You can load data from a specific table in Hive by specifying the table name and schema, or you can use a SELECT query. A typical procedure for doing this involves the following steps:

  1. Create an instance of GridGainSparkLoader and set relevant Spark parameters.

  2. Use one of the GridGainSparkLoader methods to create an object of the GridGainSparkDataset class, which defines how data can be loaded. Use this object to filter the data before saving it into GridGain.

  3. Call GridGainSparkDataset.save() and GridGainSparkLoader.closeSession().

The following code snippets demonstrate how to perform the steps described above.
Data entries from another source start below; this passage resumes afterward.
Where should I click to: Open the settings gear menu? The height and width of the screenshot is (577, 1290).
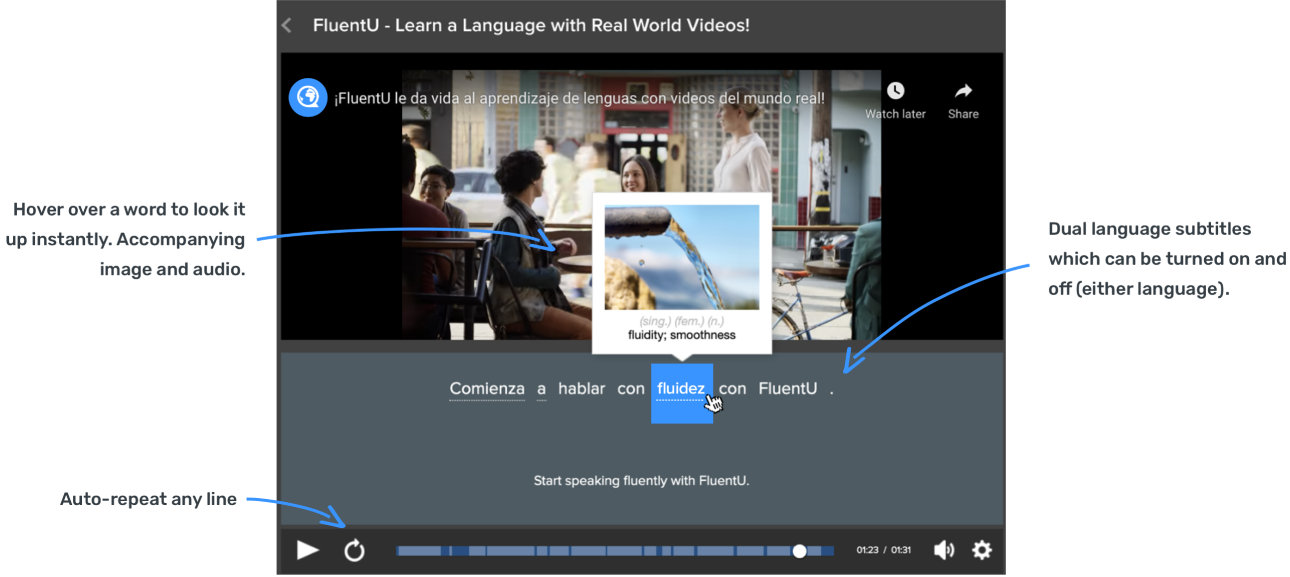982,550
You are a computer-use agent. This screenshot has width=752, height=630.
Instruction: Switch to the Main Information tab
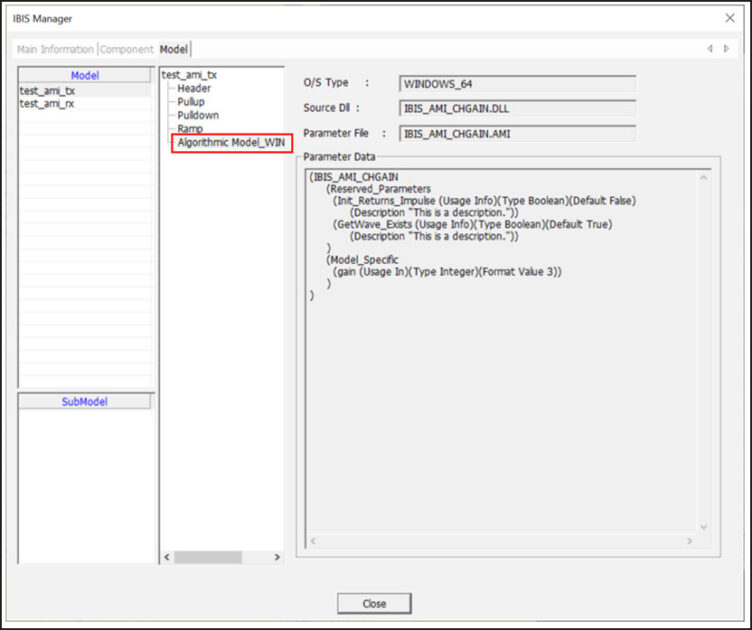pyautogui.click(x=55, y=49)
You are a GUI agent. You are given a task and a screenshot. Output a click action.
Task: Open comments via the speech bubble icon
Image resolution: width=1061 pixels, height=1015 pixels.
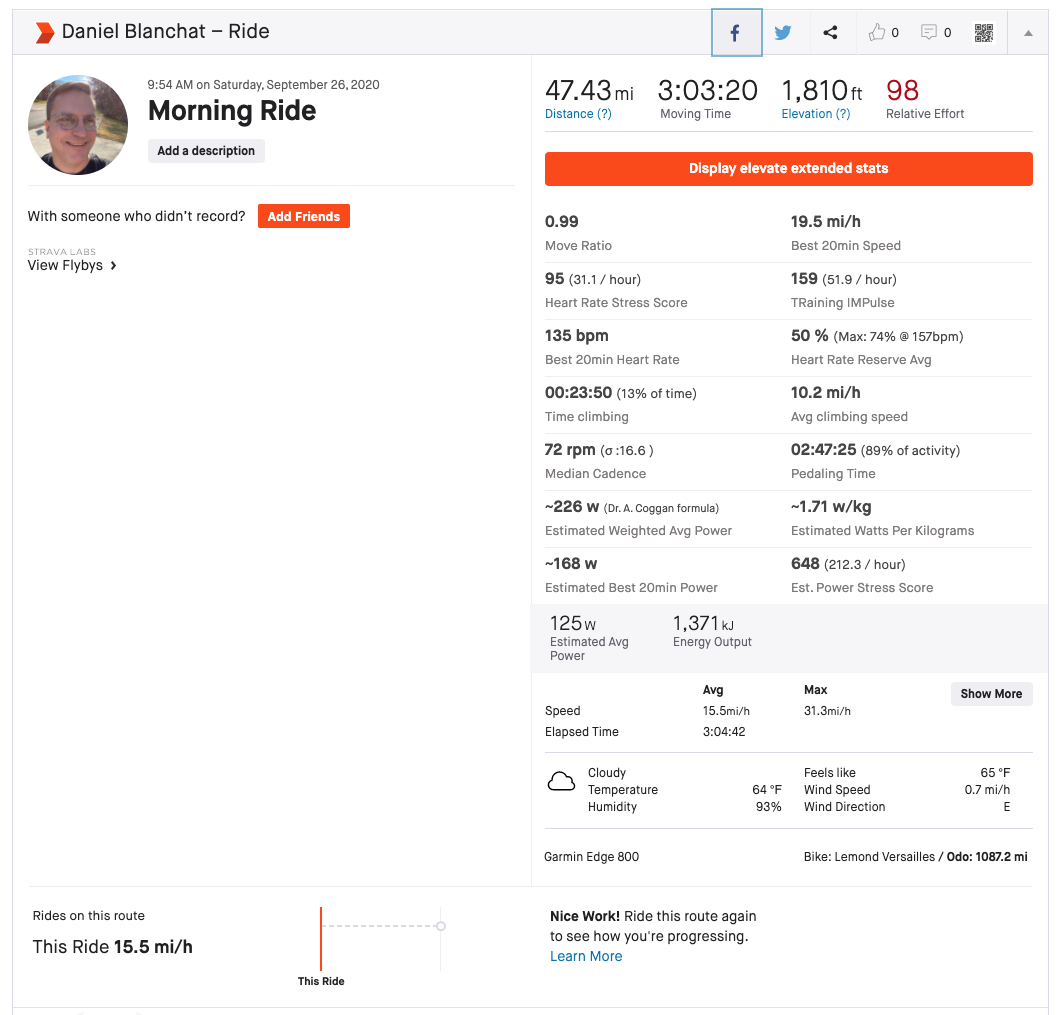click(929, 32)
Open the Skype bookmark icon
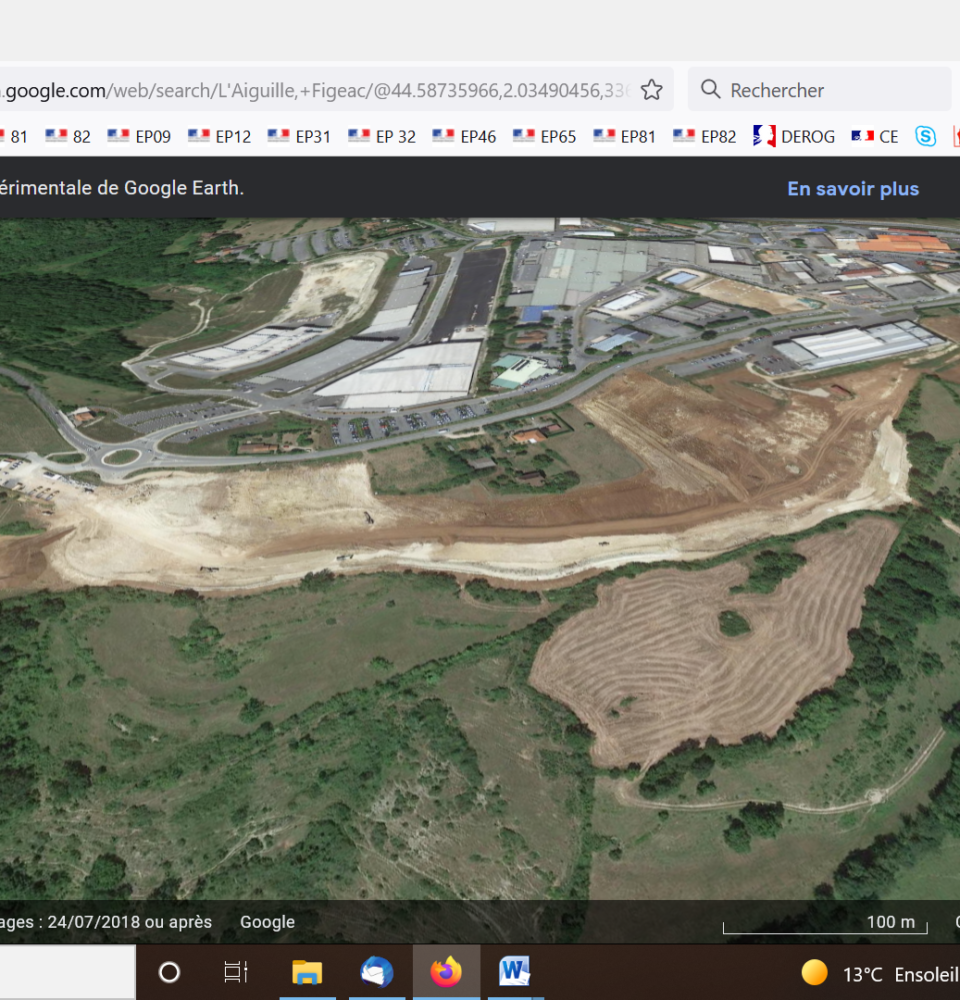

package org.gridgain.examples.sparkloader;

import org.apache.spark.SparkConf;
import org.gridgain.sparkloader.GridGainSparkLoader;

public class LoadingFromHiveExample {
    public static void main(String[] args) {
        if (args.length < 1)
            throw new IllegalArgumentException("You should set the path to client configuration file.");

        String configPath = args[0];

        GridGainSparkLoader sparkLoader;

        sparkLoader = new GridGainSparkLoader.GridGainSparkLoaderBuilder()
                    .setApplicationName("LoadingFromHiveExample") //comment out this line in case you are going to use spark submit with application name option
                    .setMaster("local") //comment out this line in case you are going to use spark submit with master option
                    .setIsHive(true)
                    .build(configPath);

        sparkLoader.loadTableToExistingCache("default", "person", "Person")
                .filter("company = 'bank'")
                .save();

        sparkLoader.closeSession();
    }
}
package org.gridgain.examples.sparkloader;

import org.apache.spark.SparkConf;
import org.gridgain.sparkloader.GridGainSparkLoader;

public class LoadingFromSelectExample {
    public static void main(String[] args) {
        if (args.length < 1 || args.length > 2)
            throw new IllegalArgumentException("You should set the path to client configuration file.");

        String configPath = args[0];

        Boolean advanced = args.length == 2 && args[1].contains("true");

        GridGainSparkLoader sparkLoader;

        if (advanced) {
            //you can set different options using spark configuration. Not only that you can find in GridGainSparkLoaderBuilder.
            SparkConf sparkConf = new SparkConf()
                    .setAppName("LoadingFromSelectExample") //comment this line in case if you are going to use spark submit with application name option
                    .setMaster("local") //comment this line in case if you are going to use spark submit with master option
                    .set("spark.some.config.option", "some-value");

            //Master and appName GridGainSparkLoaderBuilder options related to Spark will be ignored.
            sparkLoader = new GridGainSparkLoader.GridGainSparkLoaderBuilder()
                    .setIsHive(true)
                    .buildFromSparkConfig(sparkConf, configPath);
        } else
            sparkLoader = new GridGainSparkLoader.GridGainSparkLoaderBuilder()
                    .setApplicationName("LoadingFromSelectExample") //comment this line in case if you are going to use spark submit with application name option
                    .setMaster("local") //comment this line in case if you are going to use spark submit with master option
                    .setIsHive(true)
                    .build(configPath);

        sparkLoader.loadFromSelectToExistingCache(
                "select * from default.person where company = 'bank'",
                "Person")
                .save();

        sparkLoader.loadFromSelectToNewCache(
                "select * from default.person where company != 'bank'",
                "NotBankPersonWithoutAge",
                "id, city_id",
                "template=partitioned,backups=1")
                .select("id", "name", "city_id", "company")
                .filter("company != 'bank'")
                .save();

        sparkLoader.closeSession();
    }
}

The class above takes the client node configuration file as an input parameter (an example file can be found in ${GG_HADOOP_CONNECTOR_HOME}/examples/gridgain-spark-loader-examples/config/client.xml).

The application will create a Spark job that will stream the records from the Person table in Hive where the company field equals "bank" into the GridGain cluster.